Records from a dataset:
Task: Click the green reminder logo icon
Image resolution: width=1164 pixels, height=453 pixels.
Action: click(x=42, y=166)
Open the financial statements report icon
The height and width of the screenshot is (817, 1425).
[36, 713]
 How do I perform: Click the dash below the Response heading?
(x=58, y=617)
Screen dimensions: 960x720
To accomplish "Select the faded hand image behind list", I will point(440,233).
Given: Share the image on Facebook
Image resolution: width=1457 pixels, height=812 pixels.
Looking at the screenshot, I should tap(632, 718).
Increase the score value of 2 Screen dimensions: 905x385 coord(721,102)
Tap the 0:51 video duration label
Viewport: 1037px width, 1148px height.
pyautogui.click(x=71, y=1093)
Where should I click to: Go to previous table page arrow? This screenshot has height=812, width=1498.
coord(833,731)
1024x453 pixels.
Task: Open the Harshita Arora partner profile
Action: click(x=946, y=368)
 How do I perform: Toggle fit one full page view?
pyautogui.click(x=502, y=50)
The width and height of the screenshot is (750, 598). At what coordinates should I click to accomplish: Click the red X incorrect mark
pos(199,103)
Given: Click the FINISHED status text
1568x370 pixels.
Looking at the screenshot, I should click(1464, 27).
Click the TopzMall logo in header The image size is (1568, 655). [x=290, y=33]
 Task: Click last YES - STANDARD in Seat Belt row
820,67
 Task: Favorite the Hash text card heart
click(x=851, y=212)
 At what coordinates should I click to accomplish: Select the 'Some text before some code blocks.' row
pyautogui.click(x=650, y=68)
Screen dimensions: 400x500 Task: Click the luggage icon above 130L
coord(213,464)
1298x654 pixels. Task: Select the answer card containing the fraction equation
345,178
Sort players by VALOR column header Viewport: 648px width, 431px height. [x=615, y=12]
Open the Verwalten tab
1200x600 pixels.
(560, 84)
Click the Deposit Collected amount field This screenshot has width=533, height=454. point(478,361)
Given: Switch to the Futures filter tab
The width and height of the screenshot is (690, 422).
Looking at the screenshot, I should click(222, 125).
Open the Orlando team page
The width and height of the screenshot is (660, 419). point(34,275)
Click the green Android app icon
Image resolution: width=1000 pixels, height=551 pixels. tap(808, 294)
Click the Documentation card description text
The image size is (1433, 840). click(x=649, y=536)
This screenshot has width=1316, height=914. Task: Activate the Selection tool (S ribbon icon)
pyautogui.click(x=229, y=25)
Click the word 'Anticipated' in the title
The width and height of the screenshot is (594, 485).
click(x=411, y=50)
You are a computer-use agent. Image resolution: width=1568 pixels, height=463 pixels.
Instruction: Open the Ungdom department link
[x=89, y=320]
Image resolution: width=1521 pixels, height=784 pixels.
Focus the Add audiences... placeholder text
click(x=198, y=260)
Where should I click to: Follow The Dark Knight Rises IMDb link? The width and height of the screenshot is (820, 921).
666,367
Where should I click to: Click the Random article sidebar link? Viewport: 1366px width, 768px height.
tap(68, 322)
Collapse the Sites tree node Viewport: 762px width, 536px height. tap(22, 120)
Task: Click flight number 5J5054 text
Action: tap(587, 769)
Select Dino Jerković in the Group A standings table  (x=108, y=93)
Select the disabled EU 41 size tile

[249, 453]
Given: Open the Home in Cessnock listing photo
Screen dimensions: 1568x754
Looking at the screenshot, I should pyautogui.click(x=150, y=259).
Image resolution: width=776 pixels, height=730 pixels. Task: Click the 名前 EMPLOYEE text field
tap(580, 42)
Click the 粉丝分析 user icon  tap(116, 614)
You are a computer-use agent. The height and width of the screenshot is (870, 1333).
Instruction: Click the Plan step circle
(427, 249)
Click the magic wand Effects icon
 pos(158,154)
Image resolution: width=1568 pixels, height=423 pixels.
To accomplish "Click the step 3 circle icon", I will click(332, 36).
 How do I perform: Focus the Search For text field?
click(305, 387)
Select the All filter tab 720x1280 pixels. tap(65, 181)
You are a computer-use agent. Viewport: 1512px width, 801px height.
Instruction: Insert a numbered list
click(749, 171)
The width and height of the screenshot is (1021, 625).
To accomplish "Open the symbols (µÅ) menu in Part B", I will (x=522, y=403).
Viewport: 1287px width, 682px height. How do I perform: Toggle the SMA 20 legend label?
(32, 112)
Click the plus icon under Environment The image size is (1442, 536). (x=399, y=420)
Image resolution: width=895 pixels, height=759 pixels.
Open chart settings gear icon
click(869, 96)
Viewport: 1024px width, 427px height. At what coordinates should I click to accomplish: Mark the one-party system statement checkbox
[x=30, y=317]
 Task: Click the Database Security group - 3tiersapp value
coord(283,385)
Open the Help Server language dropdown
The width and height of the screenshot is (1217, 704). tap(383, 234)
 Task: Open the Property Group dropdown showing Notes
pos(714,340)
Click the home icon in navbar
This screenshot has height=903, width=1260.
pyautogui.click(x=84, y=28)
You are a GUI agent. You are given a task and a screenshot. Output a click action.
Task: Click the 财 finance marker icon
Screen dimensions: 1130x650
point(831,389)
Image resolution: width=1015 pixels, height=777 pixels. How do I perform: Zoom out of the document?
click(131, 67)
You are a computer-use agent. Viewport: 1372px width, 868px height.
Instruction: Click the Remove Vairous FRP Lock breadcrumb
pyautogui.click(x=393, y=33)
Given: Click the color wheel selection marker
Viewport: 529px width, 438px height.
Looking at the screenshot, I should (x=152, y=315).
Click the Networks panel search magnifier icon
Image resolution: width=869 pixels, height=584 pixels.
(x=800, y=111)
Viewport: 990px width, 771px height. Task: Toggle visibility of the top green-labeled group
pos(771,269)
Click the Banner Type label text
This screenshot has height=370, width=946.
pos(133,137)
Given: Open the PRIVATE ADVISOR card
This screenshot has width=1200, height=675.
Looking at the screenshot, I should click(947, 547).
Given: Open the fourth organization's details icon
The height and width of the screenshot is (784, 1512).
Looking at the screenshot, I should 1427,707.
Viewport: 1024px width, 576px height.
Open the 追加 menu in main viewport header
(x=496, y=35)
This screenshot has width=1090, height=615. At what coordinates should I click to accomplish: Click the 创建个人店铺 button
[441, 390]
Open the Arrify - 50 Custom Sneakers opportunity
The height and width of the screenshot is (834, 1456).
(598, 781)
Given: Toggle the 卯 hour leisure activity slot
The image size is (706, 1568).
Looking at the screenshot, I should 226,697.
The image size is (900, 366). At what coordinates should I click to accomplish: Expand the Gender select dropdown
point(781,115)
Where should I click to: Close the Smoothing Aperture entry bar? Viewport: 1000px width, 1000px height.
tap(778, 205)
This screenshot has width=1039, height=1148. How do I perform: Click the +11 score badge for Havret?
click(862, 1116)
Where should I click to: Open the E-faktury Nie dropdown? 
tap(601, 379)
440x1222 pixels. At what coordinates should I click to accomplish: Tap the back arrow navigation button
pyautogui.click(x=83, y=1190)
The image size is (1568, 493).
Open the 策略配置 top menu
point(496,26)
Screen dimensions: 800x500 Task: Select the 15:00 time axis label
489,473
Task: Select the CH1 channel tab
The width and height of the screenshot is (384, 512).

Exercise:
Repeat each record word for word.

Result below:
Task: Click the green reminder logo icon
Image resolution: width=1164 pixels, height=453 pixels.
Action: click(x=42, y=166)
Open the financial statements report icon
The height and width of the screenshot is (817, 1425).
[36, 713]
 How do I perform: Click the dash below the Response heading?
(x=58, y=617)
Screen dimensions: 960x720
To accomplish "Select the faded hand image behind list", I will point(440,233).
Given: Share the image on Facebook
Image resolution: width=1457 pixels, height=812 pixels.
Looking at the screenshot, I should tap(632, 718).
Increase the score value of 2 Screen dimensions: 905x385 coord(721,102)
Tap the 0:51 video duration label
Viewport: 1037px width, 1148px height.
pyautogui.click(x=71, y=1093)
Where should I click to: Go to previous table page arrow? This screenshot has height=812, width=1498.
coord(833,731)
1024x453 pixels.
Task: Open the Harshita Arora partner profile
Action: click(x=946, y=368)
 How do I perform: Toggle fit one full page view?
pyautogui.click(x=502, y=50)
The width and height of the screenshot is (750, 598). At what coordinates should I click to accomplish: Click the red X incorrect mark
pos(199,103)
Given: Click the FINISHED status text
1568x370 pixels.
Looking at the screenshot, I should click(1464, 27).
Click the TopzMall logo in header The image size is (1568, 655). [x=290, y=33]
 Task: Click last YES - STANDARD in Seat Belt row
820,67
 Task: Favorite the Hash text card heart
click(x=851, y=212)
 At what coordinates should I click to accomplish: Select the 'Some text before some code blocks.' row
pyautogui.click(x=650, y=68)
Screen dimensions: 400x500 Task: Click the luggage icon above 130L
coord(213,464)
1298x654 pixels. Task: Select the answer card containing the fraction equation
345,178
Sort players by VALOR column header Viewport: 648px width, 431px height. [x=615, y=12]
Open the Verwalten tab
1200x600 pixels.
(560, 84)
Click the Deposit Collected amount field This screenshot has width=533, height=454. point(478,361)
Given: Switch to the Futures filter tab
The width and height of the screenshot is (690, 422).
Looking at the screenshot, I should click(222, 125).
Open the Orlando team page
The width and height of the screenshot is (660, 419). point(34,275)
Click the green Android app icon
Image resolution: width=1000 pixels, height=551 pixels. tap(808, 294)
Click the Documentation card description text
The image size is (1433, 840). click(x=649, y=536)
This screenshot has width=1316, height=914. Task: Activate the Selection tool (S ribbon icon)
pyautogui.click(x=229, y=25)
Click the word 'Anticipated' in the title
The width and height of the screenshot is (594, 485).
click(x=411, y=50)
You are a computer-use agent. Image resolution: width=1568 pixels, height=463 pixels.
Instruction: Open the Ungdom department link
[x=89, y=320]
Image resolution: width=1521 pixels, height=784 pixels.
Focus the Add audiences... placeholder text
click(x=198, y=260)
Where should I click to: Follow The Dark Knight Rises IMDb link? The width and height of the screenshot is (820, 921).
666,367
Where should I click to: Click the Random article sidebar link? Viewport: 1366px width, 768px height.
tap(68, 322)
Collapse the Sites tree node Viewport: 762px width, 536px height. tap(22, 120)
Task: Click flight number 5J5054 text
Action: tap(587, 769)
Select Dino Jerković in the Group A standings table  (x=108, y=93)
Select the disabled EU 41 size tile

[249, 453]
Given: Open the Home in Cessnock listing photo
Screen dimensions: 1568x754
Looking at the screenshot, I should pyautogui.click(x=150, y=259).
Image resolution: width=776 pixels, height=730 pixels. Task: Click the 名前 EMPLOYEE text field
tap(580, 42)
Click the 粉丝分析 user icon  tap(116, 614)
You are a computer-use agent. The height and width of the screenshot is (870, 1333).
Instruction: Click the Plan step circle
(427, 249)
Click the magic wand Effects icon
 pos(158,154)
Image resolution: width=1568 pixels, height=423 pixels.
To accomplish "Click the step 3 circle icon", I will click(332, 36).
 How do I perform: Focus the Search For text field?
click(305, 387)
Select the All filter tab 720x1280 pixels. tap(65, 181)
You are a computer-use agent. Viewport: 1512px width, 801px height.
Instruction: Insert a numbered list
click(749, 171)
The width and height of the screenshot is (1021, 625).
To accomplish "Open the symbols (µÅ) menu in Part B", I will (x=522, y=403).
Viewport: 1287px width, 682px height. How do I perform: Toggle the SMA 20 legend label?
(32, 112)
Click the plus icon under Environment The image size is (1442, 536). (x=399, y=420)
Image resolution: width=895 pixels, height=759 pixels.
Open chart settings gear icon
click(869, 96)
Viewport: 1024px width, 427px height. At what coordinates should I click to accomplish: Mark the one-party system statement checkbox
[x=30, y=317]
 Task: Click the Database Security group - 3tiersapp value
coord(283,385)
Open the Help Server language dropdown
The width and height of the screenshot is (1217, 704). tap(383, 234)
 Task: Open the Property Group dropdown showing Notes
pos(714,340)
Click the home icon in navbar
This screenshot has height=903, width=1260.
pyautogui.click(x=84, y=28)
You are a GUI agent. You are given a task and a screenshot. Output a click action.
Task: Click the 财 finance marker icon
Screen dimensions: 1130x650
point(831,389)
Image resolution: width=1015 pixels, height=777 pixels. How do I perform: Zoom out of the document?
click(131, 67)
You are a computer-use agent. Viewport: 1372px width, 868px height.
Instruction: Click the Remove Vairous FRP Lock breadcrumb
pyautogui.click(x=393, y=33)
Given: Click the color wheel selection marker
Viewport: 529px width, 438px height.
Looking at the screenshot, I should (x=152, y=315).
Click the Networks panel search magnifier icon
Image resolution: width=869 pixels, height=584 pixels.
(x=800, y=111)
Viewport: 990px width, 771px height. Task: Toggle visibility of the top green-labeled group
pos(771,269)
Click the Banner Type label text
This screenshot has height=370, width=946.
pos(133,137)
Given: Open the PRIVATE ADVISOR card
This screenshot has width=1200, height=675.
Looking at the screenshot, I should click(947, 547).
Given: Open the fourth organization's details icon
The height and width of the screenshot is (784, 1512).
Looking at the screenshot, I should 1427,707.
Viewport: 1024px width, 576px height.
Open the 追加 menu in main viewport header
(x=496, y=35)
This screenshot has width=1090, height=615. At what coordinates should I click to accomplish: Click the 创建个人店铺 button
[441, 390]
Open the Arrify - 50 Custom Sneakers opportunity
The height and width of the screenshot is (834, 1456).
(598, 781)
Given: Toggle the 卯 hour leisure activity slot
The image size is (706, 1568).
Looking at the screenshot, I should 226,697.
The image size is (900, 366). At what coordinates should I click to accomplish: Expand the Gender select dropdown
point(781,115)
Where should I click to: Close the Smoothing Aperture entry bar? Viewport: 1000px width, 1000px height.
tap(778, 205)
This screenshot has width=1039, height=1148. How do I perform: Click the +11 score badge for Havret?
click(862, 1116)
Where should I click to: Open the E-faktury Nie dropdown? 
tap(601, 379)
440x1222 pixels. At what coordinates should I click to accomplish: Tap the back arrow navigation button
pyautogui.click(x=83, y=1190)
The image size is (1568, 493).
Open the 策略配置 top menu
point(496,26)
Screen dimensions: 800x500 Task: Select the 15:00 time axis label
489,473
Task: Select the CH1 channel tab
The width and height of the screenshot is (384, 512).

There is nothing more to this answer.